It's not a high rattling thrill ride; it's a slow car thumping you through the stuffy horror house. It's not the bumper cars; it's the house of mirrors you inevitably get lost within. It doesn't drive you by the accident; it plucks you from the car and forces you to help clean up the gore.
From the very first, we know Norman (Marvin W. Schwartz) is a true New Yorker. With the look a cross between a frenzied Albert Einstein and the cemetery ghoul from Night of the Living Dead, Norman bursts on screen with a humble vitality, hopping in and out of old tires and skipping rocks into the river across shore from the NYC landscape. Director Oddo keeps us within the untouristed sections of New York, capturing the pre-Guiliani clean up Times Square campaign that his 12-minute short film Times Square "change" deals with. (This award-winning short is included among the DVD extras)
With Oddo's choice of black and white, he keeps you off kilter, bluntly establishing the grind of back alleys and drabness of the buildings. Bring on Norman's first stand-up routine, one of many suffering chats he devotes to Jack the ripper, immortality and serial killers, the only subjects he discusses in the entire film.
A quick switch has Norman delivering his innate charm to get invited into others' homes. With his walking cane and Casablanca hat, he's swiftly inside and bludgeoning a man into submission until he can produce a long dagger from within the cane. Concluding his death dance, he offers a flourishing stage bow to imaginary applause. This routine is repeated, the only change being the choice of a mop handle as his death bludgeon.
Director Oddo cements the viewer's confusion over Norman's act by having young comic Bill (a very funny Bill Santiago) performing funny material to real applause before Normans set, to which he talks on the gory effectiveness of different execution styles and his idea to start a death channel, where you can relax at home after a long day at work by watching someone get run over by a car.
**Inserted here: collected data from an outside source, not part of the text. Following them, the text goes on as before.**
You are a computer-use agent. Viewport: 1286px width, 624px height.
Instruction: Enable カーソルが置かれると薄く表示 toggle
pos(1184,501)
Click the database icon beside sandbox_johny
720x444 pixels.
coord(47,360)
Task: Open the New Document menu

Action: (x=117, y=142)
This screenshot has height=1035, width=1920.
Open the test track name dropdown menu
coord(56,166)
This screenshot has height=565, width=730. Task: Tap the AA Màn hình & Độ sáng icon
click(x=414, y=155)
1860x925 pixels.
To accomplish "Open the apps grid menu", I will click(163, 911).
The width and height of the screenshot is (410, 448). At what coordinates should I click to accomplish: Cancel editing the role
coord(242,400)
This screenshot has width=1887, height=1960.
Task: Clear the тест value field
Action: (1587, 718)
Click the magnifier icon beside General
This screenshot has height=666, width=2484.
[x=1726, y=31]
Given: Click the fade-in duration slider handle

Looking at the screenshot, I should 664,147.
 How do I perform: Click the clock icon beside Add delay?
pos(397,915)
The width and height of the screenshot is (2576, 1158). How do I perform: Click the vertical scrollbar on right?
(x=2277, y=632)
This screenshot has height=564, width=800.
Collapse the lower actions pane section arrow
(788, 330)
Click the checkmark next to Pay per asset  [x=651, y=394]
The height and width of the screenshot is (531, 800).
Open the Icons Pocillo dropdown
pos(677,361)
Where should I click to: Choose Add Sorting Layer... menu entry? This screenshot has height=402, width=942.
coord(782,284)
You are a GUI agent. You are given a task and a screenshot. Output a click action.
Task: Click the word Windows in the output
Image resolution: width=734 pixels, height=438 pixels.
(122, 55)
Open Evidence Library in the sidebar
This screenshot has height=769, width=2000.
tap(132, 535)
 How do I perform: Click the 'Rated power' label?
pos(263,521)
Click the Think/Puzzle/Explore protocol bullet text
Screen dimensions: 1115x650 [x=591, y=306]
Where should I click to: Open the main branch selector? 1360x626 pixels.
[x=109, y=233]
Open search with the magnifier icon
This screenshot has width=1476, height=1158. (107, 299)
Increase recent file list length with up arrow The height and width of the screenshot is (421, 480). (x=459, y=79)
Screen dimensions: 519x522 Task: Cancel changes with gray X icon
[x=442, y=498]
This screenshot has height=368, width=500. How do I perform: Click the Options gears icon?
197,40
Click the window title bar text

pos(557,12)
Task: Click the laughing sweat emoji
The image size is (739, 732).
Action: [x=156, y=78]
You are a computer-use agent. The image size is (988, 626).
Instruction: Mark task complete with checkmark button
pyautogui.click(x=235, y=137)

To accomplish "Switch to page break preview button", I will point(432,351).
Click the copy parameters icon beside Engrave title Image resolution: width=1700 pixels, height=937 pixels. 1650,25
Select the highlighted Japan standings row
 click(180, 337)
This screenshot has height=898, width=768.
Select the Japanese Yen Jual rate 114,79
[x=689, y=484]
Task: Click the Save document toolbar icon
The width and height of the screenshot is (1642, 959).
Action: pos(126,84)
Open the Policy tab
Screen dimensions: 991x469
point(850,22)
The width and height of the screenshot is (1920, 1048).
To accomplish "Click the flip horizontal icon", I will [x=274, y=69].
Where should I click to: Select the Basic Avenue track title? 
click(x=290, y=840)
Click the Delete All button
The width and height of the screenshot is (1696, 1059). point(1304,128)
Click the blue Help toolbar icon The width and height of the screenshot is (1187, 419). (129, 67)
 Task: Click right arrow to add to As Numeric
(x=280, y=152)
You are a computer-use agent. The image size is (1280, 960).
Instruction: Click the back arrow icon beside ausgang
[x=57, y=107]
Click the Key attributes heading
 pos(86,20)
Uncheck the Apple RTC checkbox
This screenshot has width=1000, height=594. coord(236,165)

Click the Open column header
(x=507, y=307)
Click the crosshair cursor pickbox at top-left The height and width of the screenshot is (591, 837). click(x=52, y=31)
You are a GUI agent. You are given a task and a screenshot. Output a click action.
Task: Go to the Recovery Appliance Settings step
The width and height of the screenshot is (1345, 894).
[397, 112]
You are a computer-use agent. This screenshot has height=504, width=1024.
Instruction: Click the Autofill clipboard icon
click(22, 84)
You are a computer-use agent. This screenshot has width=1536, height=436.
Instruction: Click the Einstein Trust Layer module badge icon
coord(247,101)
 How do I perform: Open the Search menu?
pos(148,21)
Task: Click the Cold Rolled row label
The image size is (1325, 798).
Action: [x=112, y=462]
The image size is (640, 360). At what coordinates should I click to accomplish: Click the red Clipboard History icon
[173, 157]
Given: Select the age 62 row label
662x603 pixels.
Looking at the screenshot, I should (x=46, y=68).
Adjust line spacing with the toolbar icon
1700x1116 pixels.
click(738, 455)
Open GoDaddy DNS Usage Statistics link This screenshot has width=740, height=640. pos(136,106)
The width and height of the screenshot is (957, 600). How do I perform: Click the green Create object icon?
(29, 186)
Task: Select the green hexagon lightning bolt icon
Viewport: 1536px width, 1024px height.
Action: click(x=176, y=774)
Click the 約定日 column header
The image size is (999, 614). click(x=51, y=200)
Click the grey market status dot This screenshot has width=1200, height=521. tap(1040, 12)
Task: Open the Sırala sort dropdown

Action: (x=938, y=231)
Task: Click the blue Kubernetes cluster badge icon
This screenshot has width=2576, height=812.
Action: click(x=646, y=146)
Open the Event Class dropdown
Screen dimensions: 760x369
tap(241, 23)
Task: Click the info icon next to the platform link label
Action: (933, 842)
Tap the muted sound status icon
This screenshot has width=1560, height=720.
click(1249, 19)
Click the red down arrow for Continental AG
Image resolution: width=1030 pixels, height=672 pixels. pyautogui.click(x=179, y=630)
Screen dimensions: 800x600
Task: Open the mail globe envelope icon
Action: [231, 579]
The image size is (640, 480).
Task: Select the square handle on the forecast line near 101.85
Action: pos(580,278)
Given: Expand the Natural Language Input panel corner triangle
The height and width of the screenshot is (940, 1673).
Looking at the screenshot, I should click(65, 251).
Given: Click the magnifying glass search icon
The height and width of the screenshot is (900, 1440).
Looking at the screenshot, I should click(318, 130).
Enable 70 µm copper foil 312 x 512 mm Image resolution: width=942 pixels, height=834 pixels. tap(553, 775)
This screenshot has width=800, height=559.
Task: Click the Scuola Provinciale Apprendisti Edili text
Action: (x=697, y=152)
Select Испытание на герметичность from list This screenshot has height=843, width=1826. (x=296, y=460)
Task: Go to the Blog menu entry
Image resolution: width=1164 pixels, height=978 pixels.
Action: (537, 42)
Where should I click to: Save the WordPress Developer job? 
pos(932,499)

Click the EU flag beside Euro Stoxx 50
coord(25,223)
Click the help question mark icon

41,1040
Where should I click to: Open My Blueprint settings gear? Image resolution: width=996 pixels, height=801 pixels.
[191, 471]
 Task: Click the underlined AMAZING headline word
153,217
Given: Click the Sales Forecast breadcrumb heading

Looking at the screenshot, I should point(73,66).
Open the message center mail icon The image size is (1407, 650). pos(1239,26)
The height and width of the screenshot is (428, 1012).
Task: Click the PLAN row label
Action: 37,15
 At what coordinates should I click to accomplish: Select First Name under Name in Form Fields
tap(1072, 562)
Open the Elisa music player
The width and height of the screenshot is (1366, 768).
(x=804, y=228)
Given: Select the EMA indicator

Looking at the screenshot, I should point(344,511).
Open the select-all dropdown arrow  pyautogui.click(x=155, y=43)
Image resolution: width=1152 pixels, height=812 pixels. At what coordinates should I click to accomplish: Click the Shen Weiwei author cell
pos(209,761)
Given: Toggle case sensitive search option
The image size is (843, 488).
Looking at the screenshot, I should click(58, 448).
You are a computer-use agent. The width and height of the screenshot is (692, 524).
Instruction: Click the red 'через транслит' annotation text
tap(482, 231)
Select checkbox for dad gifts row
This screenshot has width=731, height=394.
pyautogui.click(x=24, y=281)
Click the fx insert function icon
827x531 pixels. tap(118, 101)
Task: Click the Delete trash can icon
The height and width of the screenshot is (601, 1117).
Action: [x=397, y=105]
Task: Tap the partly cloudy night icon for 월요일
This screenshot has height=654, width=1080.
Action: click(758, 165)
Dead silence.
Norman keeps killing, switching out methods and weapons, and keeps on rambling. The subtlety comes with Norman's growing disturbance over the lack of news coverage, his inability to understand why his crimes can be swallowed up in the city's underbelly. The story moves in shades of gray, as his ramblings to club patrons and individual friends distort with his despair. Events finally plummet in ways that you both expect and somehow regret.
Norman's undeniably different from the benchmark serial killer profile law enforcement works from. This makes the story seem unbelievable at the onset, but by its end you both understand and believe that he indeed has the killer within him.
At 77 minutes it's short, but with 11 murders it's like a turbulent jaunt over Lake Michigan in a twin prop puddle jumper, abrupt yet lingering, careful yet threatening. Ray Lambs poem, which Norman begs from him to use, seems to say it all.
I hate your guts, I'll crush your nuts, while pain's dotting your eyes I'll smash your head until you're dead, and your bodies covered with flies I hate you with the darkest passion man has ever been able to fashion
Your putrid body was meant for smashing,
But I think you have beautiful eyes.